Figuras públicas que responsabilizam as vítimas e não os agressores


Casos de assédio, violência e abuso sexual com exposição mediática podem ser oportunidades para informar e sensibilizar o público em geral para estas formas de crime. E figuras públicas, que chegam a milhares de pessoas, podem ser um veículo dessa mesma informação e sensibilização.
No entanto, nem sempre é isso que se constata. Recentemente o ex-vocalista da banda britânica The Smiths, Morrissey, veio a público afirmar um conjunto de ideias que vão contra a ideia de sensibilizar e informar, reforçando exactamente o oposto: a responsabilização das vítimas e desculpabilização dos agressores.

As afirmações em questão.

Morrissey começa por referir que os casos contra Kevin Spacey são ridículos e que a própria definição de assédio e abuso se tornaram demasiado latas. O músico promove também a responsabilização do actor Anthony Rapp, que tinha 14 anos quando o Spacey avançou sobre ele, e questiona o paradeiro dos pais (o que reforça o desvio de culpa), colocando a responsabilidade no menor e vítima.

“as pessoas sabem exactamente o que está a acontecer (…) e elas alinham.”

O músico insiste em especular sobre se o rapaz não saberia o que poderia acontecer e afirma que na sua própria juventude nunca esteve em situações como aquela. Reforça que esteve sempre consciente do que lhe poderia ter acontecido. “Quando estás no quarto de alguém, tens de estar alerta sobre o que pode acontecer. É por isso que não me soa muito credível para mim. Parece que o Spacey tem sido atacado desnecessariamente”.

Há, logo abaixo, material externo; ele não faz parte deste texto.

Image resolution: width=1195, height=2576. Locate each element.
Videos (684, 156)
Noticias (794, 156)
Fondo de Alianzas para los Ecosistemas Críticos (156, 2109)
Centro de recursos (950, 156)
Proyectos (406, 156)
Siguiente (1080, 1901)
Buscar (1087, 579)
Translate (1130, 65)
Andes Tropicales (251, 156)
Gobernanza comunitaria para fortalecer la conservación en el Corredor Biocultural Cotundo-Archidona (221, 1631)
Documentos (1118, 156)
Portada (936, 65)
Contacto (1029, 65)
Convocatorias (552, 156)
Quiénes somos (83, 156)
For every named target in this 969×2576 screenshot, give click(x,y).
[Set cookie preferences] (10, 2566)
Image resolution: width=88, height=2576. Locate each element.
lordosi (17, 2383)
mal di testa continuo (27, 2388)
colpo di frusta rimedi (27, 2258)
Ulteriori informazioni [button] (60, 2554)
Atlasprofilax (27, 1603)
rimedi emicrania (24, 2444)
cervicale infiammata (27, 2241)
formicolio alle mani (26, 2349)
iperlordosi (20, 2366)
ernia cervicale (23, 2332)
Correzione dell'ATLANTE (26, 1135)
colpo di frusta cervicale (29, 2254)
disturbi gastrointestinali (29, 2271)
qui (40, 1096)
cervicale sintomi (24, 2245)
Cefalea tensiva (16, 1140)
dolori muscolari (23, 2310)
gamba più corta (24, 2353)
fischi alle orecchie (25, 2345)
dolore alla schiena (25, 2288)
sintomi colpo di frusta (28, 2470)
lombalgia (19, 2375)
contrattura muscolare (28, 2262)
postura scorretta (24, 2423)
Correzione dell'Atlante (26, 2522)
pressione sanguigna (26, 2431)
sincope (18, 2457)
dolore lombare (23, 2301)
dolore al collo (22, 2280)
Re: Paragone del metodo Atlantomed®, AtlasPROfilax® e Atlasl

Sobre as vítimas do produtor americano Harvey Weinstein, afirma que “as pessoas sabem exactamente o que está a acontecer (…) e elas alinham. Depois sentem-se envergonhadas e insatisfeitas. E viram-se e dizem ‘fui atacada, eu fui surpreendida’. Mas se tudo corresse bem e tivessem ganho uma grande carreira, não falariam sobre isso”.

Que impacto tem estas reacções nos sobreviventes?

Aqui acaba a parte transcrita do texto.